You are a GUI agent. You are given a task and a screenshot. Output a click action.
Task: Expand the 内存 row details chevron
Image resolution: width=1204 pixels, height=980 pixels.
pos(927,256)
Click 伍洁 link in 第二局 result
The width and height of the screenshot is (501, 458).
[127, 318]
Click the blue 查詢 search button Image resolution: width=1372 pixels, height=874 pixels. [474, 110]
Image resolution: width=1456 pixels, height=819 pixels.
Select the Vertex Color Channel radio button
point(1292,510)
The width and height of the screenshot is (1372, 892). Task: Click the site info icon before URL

▸ Task
Rewrite the entries above, replacing "button" with "control" wherever it occurs and leaving everything else unchanged.

▸ Task solution
You are a GUI agent. You are given a task and a screenshot. Output a click action.
Task: Expand the 内存 row details chevron
Image resolution: width=1204 pixels, height=980 pixels.
pos(927,256)
Click 伍洁 link in 第二局 result
The width and height of the screenshot is (501, 458).
[127, 318]
Click the blue 查詢 search control Image resolution: width=1372 pixels, height=874 pixels. [474, 110]
Image resolution: width=1456 pixels, height=819 pixels.
Select the Vertex Color Channel radio control
point(1292,510)
The width and height of the screenshot is (1372, 892). Task: Click the site info icon before URL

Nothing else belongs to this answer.